-- DATA EXTRACTS follows --

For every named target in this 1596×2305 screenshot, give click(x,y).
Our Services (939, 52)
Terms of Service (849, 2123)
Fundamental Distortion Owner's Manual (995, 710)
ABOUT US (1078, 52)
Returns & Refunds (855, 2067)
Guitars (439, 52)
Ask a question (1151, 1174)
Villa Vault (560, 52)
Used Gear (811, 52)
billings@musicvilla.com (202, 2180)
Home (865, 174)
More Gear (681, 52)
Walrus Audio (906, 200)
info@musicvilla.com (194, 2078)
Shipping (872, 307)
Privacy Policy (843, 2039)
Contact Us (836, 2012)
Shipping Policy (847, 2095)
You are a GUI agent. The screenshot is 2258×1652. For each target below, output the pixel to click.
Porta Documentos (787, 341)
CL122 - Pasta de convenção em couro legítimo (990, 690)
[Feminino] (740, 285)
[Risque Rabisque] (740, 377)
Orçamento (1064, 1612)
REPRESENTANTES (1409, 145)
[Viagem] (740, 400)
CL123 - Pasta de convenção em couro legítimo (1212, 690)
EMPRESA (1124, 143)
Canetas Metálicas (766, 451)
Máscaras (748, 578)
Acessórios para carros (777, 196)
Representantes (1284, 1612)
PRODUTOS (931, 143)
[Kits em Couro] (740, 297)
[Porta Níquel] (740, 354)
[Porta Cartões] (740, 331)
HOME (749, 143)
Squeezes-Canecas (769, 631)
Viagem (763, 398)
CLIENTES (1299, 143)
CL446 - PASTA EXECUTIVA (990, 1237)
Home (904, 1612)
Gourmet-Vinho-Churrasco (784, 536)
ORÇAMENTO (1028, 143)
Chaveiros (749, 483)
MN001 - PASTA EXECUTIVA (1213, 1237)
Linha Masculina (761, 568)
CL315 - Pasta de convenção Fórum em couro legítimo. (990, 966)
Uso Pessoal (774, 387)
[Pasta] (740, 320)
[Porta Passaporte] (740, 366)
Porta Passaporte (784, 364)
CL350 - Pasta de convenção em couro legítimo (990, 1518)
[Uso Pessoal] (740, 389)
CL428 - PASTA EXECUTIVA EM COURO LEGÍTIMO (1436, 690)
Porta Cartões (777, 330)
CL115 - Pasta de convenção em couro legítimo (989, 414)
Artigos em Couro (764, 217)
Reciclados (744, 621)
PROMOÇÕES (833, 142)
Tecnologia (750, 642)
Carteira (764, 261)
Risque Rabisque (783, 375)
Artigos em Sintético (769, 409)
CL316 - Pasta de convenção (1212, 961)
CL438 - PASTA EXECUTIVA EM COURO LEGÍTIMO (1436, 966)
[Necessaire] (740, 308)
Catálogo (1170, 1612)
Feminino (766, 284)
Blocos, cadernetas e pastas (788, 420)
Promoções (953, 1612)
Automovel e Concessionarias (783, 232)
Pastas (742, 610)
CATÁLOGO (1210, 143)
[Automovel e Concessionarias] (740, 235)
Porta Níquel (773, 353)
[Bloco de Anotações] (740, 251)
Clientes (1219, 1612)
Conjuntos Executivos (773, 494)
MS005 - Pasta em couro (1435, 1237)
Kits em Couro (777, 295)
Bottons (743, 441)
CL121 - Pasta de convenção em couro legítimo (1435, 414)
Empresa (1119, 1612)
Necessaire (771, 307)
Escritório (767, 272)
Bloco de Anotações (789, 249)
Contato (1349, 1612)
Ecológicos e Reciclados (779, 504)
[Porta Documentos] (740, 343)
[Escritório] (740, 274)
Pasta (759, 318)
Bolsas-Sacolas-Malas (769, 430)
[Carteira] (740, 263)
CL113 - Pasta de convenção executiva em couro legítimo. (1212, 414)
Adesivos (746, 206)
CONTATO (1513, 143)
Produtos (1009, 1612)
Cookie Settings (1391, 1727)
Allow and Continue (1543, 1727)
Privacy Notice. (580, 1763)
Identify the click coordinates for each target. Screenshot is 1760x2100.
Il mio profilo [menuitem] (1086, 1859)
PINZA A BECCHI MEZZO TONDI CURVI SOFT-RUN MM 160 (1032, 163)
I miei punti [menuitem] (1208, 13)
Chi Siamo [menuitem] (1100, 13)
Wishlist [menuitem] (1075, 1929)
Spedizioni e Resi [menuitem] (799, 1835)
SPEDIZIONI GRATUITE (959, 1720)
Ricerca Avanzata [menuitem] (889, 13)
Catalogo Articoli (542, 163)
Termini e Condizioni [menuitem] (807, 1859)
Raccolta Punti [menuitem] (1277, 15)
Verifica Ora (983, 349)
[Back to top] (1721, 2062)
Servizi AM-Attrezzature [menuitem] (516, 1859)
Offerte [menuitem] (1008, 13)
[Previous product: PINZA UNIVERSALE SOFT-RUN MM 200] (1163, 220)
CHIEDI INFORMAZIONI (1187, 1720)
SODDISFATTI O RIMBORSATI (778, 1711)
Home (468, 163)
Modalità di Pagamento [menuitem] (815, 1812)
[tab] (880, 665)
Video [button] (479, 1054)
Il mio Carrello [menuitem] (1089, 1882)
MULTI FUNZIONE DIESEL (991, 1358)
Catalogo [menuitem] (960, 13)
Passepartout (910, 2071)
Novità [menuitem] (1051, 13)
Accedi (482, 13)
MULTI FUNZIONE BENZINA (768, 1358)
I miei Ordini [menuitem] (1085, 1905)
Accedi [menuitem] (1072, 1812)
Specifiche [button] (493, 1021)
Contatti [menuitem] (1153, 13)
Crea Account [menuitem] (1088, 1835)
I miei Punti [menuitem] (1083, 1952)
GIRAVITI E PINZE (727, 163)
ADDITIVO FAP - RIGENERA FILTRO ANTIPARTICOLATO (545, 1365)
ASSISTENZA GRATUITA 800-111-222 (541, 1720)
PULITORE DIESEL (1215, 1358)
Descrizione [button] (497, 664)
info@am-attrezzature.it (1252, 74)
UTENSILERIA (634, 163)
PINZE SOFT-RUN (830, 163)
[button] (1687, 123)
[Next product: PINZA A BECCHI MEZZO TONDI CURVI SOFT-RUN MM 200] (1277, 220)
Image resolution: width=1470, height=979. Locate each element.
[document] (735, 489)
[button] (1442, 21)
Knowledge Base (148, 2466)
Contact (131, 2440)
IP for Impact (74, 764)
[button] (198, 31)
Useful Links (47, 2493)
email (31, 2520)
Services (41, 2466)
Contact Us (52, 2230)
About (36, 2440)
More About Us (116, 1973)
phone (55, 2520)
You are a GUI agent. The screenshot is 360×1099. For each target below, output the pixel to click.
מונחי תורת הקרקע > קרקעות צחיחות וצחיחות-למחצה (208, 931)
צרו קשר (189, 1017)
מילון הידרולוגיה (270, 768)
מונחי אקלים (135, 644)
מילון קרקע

-- DATA EXTRACTS concluded --

-- TASK DESCRIPTION --
Please print, exactly and with nothing else, the lines from the first line of the entries through the line containing "Villa Vault (560, 52)".

-- SOLUTION TO THIS EXERCISE --
For every named target in this 1596×2305 screenshot, give click(x,y).
Our Services (939, 52)
Terms of Service (849, 2123)
Fundamental Distortion Owner's Manual (995, 710)
ABOUT US (1078, 52)
Returns & Refunds (855, 2067)
Guitars (439, 52)
Ask a question (1151, 1174)
Villa Vault (560, 52)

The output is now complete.